= The task =
Every line below that holds the word "card" must be listed.

= Information provided =
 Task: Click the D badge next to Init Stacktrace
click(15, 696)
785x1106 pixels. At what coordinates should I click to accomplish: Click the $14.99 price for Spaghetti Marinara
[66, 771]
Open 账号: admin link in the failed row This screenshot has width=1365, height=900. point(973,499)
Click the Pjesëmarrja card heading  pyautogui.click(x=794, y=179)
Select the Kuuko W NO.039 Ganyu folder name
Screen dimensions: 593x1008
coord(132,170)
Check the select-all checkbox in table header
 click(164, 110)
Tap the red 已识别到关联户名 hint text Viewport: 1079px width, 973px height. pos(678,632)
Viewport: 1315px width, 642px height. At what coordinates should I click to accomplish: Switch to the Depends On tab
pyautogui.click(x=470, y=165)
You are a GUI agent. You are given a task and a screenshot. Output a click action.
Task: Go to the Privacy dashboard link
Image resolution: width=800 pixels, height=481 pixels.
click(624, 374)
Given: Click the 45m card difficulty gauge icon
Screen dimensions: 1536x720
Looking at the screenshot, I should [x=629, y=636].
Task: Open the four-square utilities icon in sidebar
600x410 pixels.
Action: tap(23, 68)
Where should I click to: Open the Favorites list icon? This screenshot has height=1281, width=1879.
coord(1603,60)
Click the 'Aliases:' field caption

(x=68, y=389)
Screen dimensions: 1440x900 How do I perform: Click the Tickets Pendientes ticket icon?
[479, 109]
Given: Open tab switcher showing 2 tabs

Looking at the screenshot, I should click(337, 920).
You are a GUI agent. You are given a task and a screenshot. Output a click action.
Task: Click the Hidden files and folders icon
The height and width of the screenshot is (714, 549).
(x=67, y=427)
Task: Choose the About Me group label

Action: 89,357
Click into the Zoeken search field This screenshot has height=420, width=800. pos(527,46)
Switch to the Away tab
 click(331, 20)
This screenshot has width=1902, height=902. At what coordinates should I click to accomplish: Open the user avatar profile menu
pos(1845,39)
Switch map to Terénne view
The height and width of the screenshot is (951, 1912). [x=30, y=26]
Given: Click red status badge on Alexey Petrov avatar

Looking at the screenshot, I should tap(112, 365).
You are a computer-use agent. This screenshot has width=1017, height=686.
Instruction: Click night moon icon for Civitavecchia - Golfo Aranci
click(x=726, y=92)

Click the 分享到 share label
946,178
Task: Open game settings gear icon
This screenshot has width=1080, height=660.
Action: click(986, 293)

= Output =
Click the Pjesëmarrja card heading  pyautogui.click(x=794, y=179)
Given: Click the 45m card difficulty gauge icon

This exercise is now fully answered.